Home Assistant Picture-Elements Card

I’ve seen the picture elements cards in home assistant dashboard screenshots from time to time and was always interested into how they did it. Digging into it, as with most things home assistant, it’s pretty easy to do, and of course can be as complex as you see fit. Here I’ll be setting up a simple picture elements card for my air quality sensors.

The home assistant picture elements cards require a link to a picture, so it can’t just be a picture local to your home assistant setup, it also needs to be externally accessible and linkable. To do this, we first need to setup the www folder in home assistant. This folder can be created in VS Code as shown below. It is in the root directory of the configuration folder.

Created folder and Test File in VS Code

Once the www folder is created, home assistant needs to be restarted. For this I just rebooted the VM I have running it. Images can be uploaded to the folder using VS Code as well, just drag and drop in the folder. Once they’re in the folder, they can be accessed externally as shown (case does matter).
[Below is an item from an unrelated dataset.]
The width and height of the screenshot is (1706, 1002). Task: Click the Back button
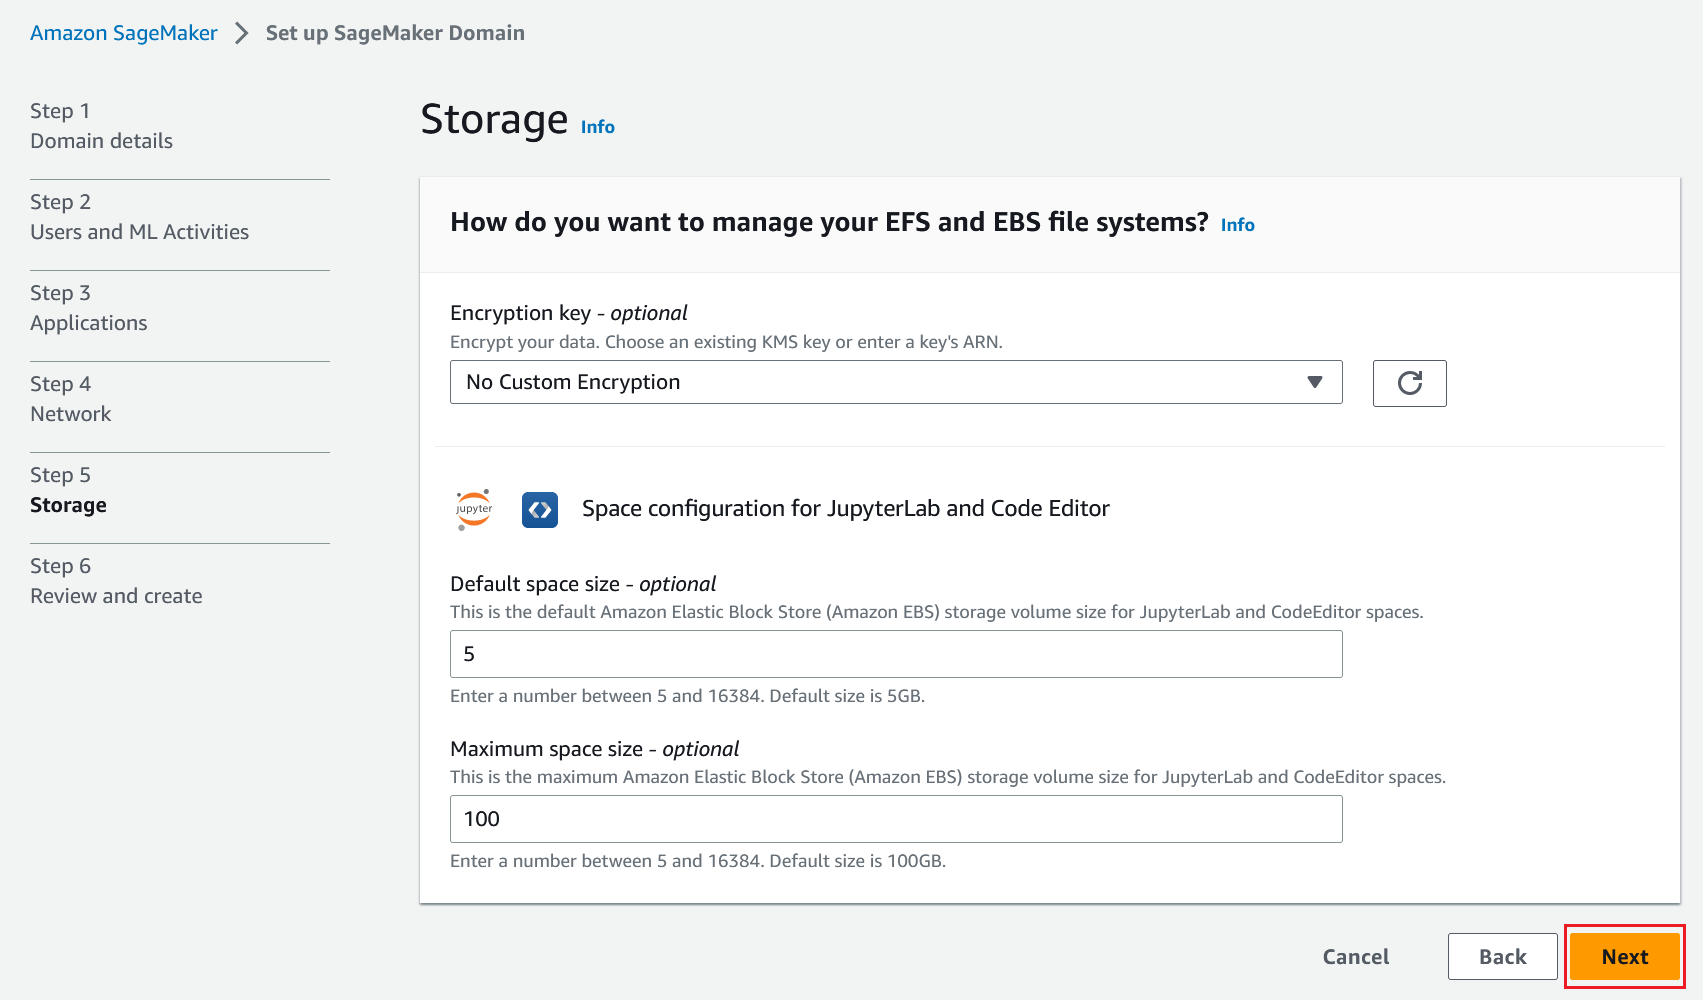tap(1501, 957)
then can access your hass.local:8123/local/image-name.PNG

Now that the images are uploaded, you can create the picture elements card with the image, and start adding sensors or UI elements to the image. This is all done in YAML, and locations are in % on the image so things scale well between devices. Below is my air quality sensor picture elements card. This positions a number of sensors around a floor plan of my house.

type: picture-elements
elements:
- type: state-badge
title: ''
entity: sensor.particulate_matter_2_5um_5
style:
top: 30%
left: 15%
- type: state-badge
title: ''
entity: sensor.particulate_matter_2_5um_4
style:
top: 20%
left: 80%
- type: state-badge
title: ''
entity: sensor.particulate_matter_2_5um_2
style:
top: 70%
left: 25%
- type: state-badge
title: ''
entity: sensor.particulate_matter_2_5um
style:
top: 75%
left: 65%
image: http://192.168.1.254:8123/local/upstairs-electrical.PNG

Conclusion

This worked really well for visualizing the airflow and air quality around my house. This makes it far easier to see what’s going on that a list of sensor outputs in the UI (even with them all named for their rooms).